Wang Shuchen, Deputy Director of the Respiratory Branch of the Chinese Association of Integrative Medicine and President of the West Park Hospital, Chinese Academy of Traditional Chinese Medicine, urged the media on December 31, 2001, to alert the public: many people currently suffering from this type of cold show prominent heat symptoms, with sudden onset and high risk of progressing into bronchitis. Patients endure significant discomfort and substantial physical depletion, posing life-threatening risks to those with chronic respiratory diseases, heart conditions, elderly individuals, and infants.
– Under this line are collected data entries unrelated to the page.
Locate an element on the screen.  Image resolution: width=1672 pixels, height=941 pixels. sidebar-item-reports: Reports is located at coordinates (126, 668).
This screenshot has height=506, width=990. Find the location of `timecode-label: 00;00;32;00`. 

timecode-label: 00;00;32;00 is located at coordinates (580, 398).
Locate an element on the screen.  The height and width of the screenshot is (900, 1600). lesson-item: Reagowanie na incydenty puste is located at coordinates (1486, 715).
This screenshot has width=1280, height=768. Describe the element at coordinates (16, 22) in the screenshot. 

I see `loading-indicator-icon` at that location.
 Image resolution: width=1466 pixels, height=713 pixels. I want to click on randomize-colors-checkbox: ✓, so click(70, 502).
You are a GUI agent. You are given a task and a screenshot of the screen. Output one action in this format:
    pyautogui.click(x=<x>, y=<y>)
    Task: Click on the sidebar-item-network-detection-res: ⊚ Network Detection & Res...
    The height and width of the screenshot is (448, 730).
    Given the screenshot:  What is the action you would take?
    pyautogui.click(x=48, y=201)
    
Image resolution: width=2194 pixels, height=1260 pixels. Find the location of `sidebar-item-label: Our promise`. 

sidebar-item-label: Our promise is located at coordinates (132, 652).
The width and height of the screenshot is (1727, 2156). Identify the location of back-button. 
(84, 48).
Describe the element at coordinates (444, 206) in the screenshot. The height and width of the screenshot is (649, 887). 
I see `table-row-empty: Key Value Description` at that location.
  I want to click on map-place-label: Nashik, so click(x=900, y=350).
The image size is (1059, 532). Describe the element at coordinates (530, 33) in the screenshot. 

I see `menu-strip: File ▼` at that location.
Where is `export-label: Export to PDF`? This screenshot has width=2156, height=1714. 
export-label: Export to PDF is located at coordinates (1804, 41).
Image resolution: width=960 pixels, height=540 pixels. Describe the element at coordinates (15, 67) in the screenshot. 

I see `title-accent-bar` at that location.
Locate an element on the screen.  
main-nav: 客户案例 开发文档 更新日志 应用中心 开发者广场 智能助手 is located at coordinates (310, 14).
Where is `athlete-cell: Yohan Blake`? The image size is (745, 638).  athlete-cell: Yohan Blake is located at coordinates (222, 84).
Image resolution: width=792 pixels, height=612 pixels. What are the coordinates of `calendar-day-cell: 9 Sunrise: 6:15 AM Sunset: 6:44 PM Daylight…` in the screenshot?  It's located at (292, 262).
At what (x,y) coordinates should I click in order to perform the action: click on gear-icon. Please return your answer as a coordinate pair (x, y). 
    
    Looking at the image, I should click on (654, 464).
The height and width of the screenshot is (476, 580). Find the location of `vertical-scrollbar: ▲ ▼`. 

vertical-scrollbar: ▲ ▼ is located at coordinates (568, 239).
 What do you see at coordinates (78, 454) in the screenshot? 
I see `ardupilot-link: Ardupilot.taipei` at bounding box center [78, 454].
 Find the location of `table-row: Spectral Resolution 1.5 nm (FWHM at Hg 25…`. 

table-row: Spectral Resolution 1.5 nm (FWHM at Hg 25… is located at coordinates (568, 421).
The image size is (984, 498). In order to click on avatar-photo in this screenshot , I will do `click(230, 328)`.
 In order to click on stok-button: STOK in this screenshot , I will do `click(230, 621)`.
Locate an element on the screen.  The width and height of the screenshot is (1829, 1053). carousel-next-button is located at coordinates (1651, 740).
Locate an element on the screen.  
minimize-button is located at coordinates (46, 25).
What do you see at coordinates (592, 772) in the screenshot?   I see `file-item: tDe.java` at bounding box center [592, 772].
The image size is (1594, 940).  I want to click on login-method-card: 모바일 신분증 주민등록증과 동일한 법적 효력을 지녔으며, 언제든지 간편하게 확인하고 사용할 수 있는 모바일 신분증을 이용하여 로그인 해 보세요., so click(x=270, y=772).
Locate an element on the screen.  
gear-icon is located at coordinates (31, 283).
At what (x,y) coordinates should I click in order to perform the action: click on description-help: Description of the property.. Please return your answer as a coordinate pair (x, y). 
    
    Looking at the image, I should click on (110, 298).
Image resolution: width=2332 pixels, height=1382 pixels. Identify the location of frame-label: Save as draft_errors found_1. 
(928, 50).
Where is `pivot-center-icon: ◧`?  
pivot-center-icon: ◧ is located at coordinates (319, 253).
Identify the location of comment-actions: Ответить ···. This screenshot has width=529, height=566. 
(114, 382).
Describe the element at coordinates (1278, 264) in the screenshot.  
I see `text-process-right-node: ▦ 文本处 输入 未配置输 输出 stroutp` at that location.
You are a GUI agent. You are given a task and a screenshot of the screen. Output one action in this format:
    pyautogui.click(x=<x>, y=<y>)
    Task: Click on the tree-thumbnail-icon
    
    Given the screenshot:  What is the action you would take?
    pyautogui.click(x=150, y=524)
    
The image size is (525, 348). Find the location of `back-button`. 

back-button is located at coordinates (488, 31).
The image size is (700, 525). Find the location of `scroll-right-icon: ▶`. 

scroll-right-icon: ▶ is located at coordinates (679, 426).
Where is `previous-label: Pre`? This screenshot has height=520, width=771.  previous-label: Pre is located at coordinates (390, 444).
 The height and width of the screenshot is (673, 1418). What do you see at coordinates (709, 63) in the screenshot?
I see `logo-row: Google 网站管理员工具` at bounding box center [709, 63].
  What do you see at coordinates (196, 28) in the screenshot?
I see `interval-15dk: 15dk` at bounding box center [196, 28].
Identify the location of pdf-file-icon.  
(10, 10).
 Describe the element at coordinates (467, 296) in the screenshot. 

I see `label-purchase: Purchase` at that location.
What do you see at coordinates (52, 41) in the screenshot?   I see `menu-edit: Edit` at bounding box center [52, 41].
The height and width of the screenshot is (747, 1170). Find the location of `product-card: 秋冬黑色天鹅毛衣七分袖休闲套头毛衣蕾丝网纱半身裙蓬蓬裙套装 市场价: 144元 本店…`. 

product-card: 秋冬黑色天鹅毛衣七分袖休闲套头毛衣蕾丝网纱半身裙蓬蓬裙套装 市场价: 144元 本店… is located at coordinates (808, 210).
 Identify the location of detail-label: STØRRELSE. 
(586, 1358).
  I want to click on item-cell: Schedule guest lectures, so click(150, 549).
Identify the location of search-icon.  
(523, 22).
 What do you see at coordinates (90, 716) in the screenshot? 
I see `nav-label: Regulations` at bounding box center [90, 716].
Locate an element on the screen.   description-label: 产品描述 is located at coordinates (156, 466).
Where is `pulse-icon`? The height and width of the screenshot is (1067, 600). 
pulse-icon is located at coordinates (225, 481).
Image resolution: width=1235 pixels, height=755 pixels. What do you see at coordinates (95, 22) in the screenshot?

Fluctuating temperatures and dry weather are ideal conditions for seasonal epidemic cold outbreaks. Wang stated that this current illness is not ordinary cold—it features sudden onset, high fever, sore throat, headache, severe systemic toxicity, joint pain, and sticky yellow sputum that is hard to expel, lasting up to about one week.
According to TCM diagnostic principles, treatment should focus on clearing heat and toxins, promoting lung function, and stopping cough. As part of the capital’s Traditional Chinese Medicine Development Fund-supported key specialty—West Park Hospital’s Respiratory Department—experts have developed a standardized formula tailored to these symptoms. Wang believes southern people’s habit of drinking herbal teas to nourish yin and moisten lungs is excellent. He recommends preparing simple health-promoting herbal tea easily at home.
Standardized Formula for Heat-Induced Cold
Chrysanthemum, honeysuckle, isatis root, raw gypsum, ophiopogon, artemisia, red peony root, processed ephedra, apricot kernel, and reed rhizome, with adjustments based on symptoms. Add bupleurum for high fever, qianghuo and chuanchuan for headache, ge gen for muscle and joint pain, xuan shen and jin lantern for sore throat. West Park Hospital offers pre-packaged herbal slices.
Self-Made Preventive Health Tea
Pear with dates boiled; pear with fritillary bulb boiled; pear with pinellia tuber boiled; reed rhizome boiled; cabbage heart boiled; vinegar fumigation.